# Candidate selection and reranking

### Preliminery NDCG
|Question ID| bert   | ES     |
|-----|--------|--------|
| A.101 | 0.0955 | 0.0400 |
| A.31  | 0.0615 | 0.1808 |
| A.78  | 0      | 0.0435 |
| all | 0.0523 | 0.0881 


### Number of Retrieved
| Question Id | 1k | 5k | 10k | BERT.1k | Actual relevant |
|----------|----|----|-----|---------|-----------------|
| A.101    | 2  | 3  | 3   |     1   | 18              |
| A.31     | 17 | 25 | 30  | 6       | 45              |
| A.78     | 2  | 3  | 4   | 0       | 16              |
| all      | 21 | 32 | 38  | 7       | 79              |

These are NDCG scores with faiss+BERT and ES+BoW retrieval. This notebook aims to retrieve 10k candidates using ES and then rerank them using BERT to report the top-1k

In [1]:
import glob
from tqdm import tqdm
import os
import jsonlines
import re
import xml.etree.ElementTree as ET
from elasticsearch import Elasticsearch
import re
from collections import defaultdict
import numpy as np
from scipy import spatial
import numpy as np

In [2]:
class Topic:
    """
    This class shows a topic for task 1. Each topic has an topic_id which is str, a title and question which
    is the question body and a list of tags.
    """

    def __init__(self, topic_id, title, question, tags):
        self.topic_id = topic_id
        self.title = title
        self.question = question
        self.lst_tags = tags


class TopicReader:
    """
    This class takes in the topic file path and read all the topics into a map. The key in this map is the topic id
    and the values are Topic which has 4 attributes: id, title, question and list of tags for each topic.

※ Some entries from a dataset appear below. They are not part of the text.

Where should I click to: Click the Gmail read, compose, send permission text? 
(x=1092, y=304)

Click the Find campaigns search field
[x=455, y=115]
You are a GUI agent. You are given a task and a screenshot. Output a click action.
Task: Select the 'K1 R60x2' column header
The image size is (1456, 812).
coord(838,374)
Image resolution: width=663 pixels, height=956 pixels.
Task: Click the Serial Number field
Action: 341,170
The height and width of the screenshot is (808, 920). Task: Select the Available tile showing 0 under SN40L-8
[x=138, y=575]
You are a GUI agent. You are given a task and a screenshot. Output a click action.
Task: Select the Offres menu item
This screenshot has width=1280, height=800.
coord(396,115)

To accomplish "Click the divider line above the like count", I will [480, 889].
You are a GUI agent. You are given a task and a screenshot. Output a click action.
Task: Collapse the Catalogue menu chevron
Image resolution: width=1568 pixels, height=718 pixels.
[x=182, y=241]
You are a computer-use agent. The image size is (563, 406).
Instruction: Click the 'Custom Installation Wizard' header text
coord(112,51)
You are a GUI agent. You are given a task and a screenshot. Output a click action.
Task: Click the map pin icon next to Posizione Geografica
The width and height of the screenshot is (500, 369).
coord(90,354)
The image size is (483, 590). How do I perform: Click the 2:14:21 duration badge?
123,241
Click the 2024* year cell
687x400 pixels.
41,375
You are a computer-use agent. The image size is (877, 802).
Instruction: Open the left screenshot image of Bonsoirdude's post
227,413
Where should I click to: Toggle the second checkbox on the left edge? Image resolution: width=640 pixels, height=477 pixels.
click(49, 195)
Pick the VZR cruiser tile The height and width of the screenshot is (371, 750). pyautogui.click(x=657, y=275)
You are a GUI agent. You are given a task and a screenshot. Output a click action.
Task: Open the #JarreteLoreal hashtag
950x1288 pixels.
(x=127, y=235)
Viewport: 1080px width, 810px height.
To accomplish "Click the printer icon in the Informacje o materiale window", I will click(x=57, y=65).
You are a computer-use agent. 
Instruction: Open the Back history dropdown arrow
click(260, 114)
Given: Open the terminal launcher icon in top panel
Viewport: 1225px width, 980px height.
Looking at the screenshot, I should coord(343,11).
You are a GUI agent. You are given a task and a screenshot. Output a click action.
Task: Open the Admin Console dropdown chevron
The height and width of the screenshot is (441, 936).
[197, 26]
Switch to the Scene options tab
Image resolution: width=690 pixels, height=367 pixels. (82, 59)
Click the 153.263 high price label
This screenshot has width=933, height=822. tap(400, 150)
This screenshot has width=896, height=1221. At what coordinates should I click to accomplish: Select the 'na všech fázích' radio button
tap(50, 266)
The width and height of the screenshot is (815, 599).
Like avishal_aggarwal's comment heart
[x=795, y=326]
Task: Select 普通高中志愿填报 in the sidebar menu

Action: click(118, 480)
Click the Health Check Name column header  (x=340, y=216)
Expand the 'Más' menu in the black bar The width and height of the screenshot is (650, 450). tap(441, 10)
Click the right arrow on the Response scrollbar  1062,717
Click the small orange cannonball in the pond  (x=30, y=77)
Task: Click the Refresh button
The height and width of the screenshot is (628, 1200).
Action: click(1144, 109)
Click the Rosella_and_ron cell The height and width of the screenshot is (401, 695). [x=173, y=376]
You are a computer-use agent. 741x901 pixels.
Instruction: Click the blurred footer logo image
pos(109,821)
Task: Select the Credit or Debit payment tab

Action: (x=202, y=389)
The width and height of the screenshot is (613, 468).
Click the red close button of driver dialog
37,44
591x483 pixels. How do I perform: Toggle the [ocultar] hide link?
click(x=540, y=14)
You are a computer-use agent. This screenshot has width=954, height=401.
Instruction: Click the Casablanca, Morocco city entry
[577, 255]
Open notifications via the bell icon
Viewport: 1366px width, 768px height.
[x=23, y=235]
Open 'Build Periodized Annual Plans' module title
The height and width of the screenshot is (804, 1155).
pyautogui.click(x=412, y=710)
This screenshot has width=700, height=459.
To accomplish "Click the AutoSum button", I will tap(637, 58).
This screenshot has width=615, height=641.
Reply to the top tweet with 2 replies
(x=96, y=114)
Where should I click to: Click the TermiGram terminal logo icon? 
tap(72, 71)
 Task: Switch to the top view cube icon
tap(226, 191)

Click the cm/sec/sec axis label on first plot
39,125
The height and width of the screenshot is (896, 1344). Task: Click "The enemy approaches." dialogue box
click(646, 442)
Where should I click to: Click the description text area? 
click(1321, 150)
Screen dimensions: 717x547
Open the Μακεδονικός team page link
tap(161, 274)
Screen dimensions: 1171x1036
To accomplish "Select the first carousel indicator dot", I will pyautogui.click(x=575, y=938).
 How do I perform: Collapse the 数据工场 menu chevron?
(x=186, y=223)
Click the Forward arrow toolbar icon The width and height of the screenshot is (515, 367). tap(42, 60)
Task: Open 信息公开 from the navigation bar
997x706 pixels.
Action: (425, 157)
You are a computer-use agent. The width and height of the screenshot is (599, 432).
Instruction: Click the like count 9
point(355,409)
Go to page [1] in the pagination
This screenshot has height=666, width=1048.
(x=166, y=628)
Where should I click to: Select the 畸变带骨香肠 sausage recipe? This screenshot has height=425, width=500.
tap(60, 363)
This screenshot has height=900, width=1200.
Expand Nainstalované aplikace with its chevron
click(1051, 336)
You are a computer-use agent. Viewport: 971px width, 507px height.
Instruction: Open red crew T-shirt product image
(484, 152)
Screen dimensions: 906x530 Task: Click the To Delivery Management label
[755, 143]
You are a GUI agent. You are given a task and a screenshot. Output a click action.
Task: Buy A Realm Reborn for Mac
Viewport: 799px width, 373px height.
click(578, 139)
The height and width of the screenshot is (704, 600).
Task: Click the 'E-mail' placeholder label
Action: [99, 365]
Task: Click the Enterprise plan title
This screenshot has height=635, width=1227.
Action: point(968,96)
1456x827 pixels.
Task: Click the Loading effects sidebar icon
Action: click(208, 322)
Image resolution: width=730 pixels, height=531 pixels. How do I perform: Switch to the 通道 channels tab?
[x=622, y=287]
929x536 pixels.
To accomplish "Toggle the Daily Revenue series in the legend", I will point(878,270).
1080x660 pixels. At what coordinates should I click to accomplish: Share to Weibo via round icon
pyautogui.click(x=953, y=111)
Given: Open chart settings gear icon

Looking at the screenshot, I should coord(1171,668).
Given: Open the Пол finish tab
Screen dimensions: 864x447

    To see each topic, use the get_topic method, which takes the topic id and return the topic in Topic object and
    you have access to the 4 attributes mentioned above.
    """

    def __init__(self, topic_file_path):
        self.__map_topics = self.__read_topics(topic_file_path)

    def __read_topics(self, topic_file_path):
        map_topics = {}
        tree = ET.parse(topic_file_path)
        root = tree.getroot()
        for child in root:
            topic_id = child.attrib['number']
            title = child[0].text
            question = child[1].text
            lst_tag = child[2].text.split(",")
            map_topics[topic_id] = Topic(topic_id, title, question, lst_tag)
        return map_topics

    def get_topic(self, topic_id):
        if topic_id in self.__map_topics:
            return self.__map_topics[topic_id]
        return None

def remove_stop(query):
    with open('englishST.txt') as f:
        all_stopwords = f.readlines()
    # you may also want to remove whitespace characters like `\n` at the end of each line
    all_stopwords = [x.strip() for x in all_stopwords] 
    text_tokens = query.split(' ')
    query = [word for word in text_tokens if not word in all_stopwords]
    query = ' '.join(query)
    return query

def remove_punct(my_str):
    punctuations = '''!()-[]{};:'"\,<>./?@#$%^&*_~'''
    # To take input from the user
    # my_str = input("Enter a string: ")

    # remove punctuation from the string
    no_punct = ""
    for char in my_str:
        if char not in punctuations:
            no_punct = no_punct + char

    # display the unpunctuated string
    return no_punct

es = Elasticsearch(['http://csxindex05:9200/'], verify_certs=True)
queries = []
#"In this example, the title and the question body of topic with id A.1 is printed."
topic_file_path = "/data/szr207/dataset/ArqMath/Task1/Sample Topics/Task1_Samples_V2.0.xml"
topic_reader = TopicReader(topic_file_path)
dict_q_a = defaultdict(list)
for topic_id in ['A.31','A.78', 'A.101']:
#     topic_id = "A.31"
    title = re.sub('<[^<]+?>', '', topic_reader.get_topic(topic_id).title)
    body = topic_reader.get_topic(topic_id).question
    body_pro = re.sub('<[^<]+?>', '', body)
    query = title + '. ' + body_pro
    queries.append(query)
    query = query.lower()
    query = remove_stop(query)
    
#     print(topic_reader.get_topic(topic_id).lst_tags)
    print(topic_id, topic_reader.get_topic(topic_id).title, topic_reader.get_topic(topic_id).question)
#     print(body_pro)
    print("=================================")
    body = {
        "size": 500,
        "query": {
            "match": {
                "body": query
            }

        }
    }

    res = es.search(index="answer_bulk_index", body=body)
    for result in res['hits']['hits']:
        dict_q_a[topic_id].append(str(result['_source']['post_id']))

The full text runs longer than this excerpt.